◆ Information provided:
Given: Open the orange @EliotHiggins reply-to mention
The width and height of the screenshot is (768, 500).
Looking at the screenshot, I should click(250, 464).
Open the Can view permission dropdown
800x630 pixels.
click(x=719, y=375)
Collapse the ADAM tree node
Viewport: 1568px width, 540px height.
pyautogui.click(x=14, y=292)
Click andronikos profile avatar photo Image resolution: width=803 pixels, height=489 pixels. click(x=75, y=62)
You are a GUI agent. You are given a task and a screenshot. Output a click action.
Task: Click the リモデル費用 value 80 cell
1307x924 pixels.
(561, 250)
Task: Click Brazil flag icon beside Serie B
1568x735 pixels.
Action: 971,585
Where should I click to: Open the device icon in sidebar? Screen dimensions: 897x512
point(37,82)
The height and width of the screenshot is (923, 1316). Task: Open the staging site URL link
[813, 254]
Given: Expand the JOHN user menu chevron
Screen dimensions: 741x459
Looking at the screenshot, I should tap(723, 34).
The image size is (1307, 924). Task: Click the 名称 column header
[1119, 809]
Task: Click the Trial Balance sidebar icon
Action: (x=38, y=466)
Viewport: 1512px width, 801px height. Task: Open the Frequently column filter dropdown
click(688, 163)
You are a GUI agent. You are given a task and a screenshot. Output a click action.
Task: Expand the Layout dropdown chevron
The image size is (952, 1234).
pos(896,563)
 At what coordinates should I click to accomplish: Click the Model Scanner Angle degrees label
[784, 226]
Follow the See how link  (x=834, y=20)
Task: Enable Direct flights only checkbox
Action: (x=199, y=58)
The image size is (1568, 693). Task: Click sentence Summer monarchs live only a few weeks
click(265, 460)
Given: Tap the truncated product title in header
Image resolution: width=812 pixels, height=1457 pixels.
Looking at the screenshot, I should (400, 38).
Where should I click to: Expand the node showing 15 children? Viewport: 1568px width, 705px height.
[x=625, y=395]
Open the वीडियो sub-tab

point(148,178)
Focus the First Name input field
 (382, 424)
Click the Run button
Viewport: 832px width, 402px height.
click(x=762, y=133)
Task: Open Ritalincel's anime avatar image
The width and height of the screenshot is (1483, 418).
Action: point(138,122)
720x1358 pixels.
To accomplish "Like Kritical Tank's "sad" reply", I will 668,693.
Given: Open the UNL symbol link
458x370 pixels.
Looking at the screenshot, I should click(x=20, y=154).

◆ Stated problem:
Can you quote the records word for word, beginning at the line that contains "Task: Open Ritalincel's anime avatar image" and stopping after the final line of the records?

◆ Expected answer:
Task: Open Ritalincel's anime avatar image
The width and height of the screenshot is (1483, 418).
Action: point(138,122)
720x1358 pixels.
To accomplish "Like Kritical Tank's "sad" reply", I will 668,693.
Given: Open the UNL symbol link
458x370 pixels.
Looking at the screenshot, I should click(x=20, y=154).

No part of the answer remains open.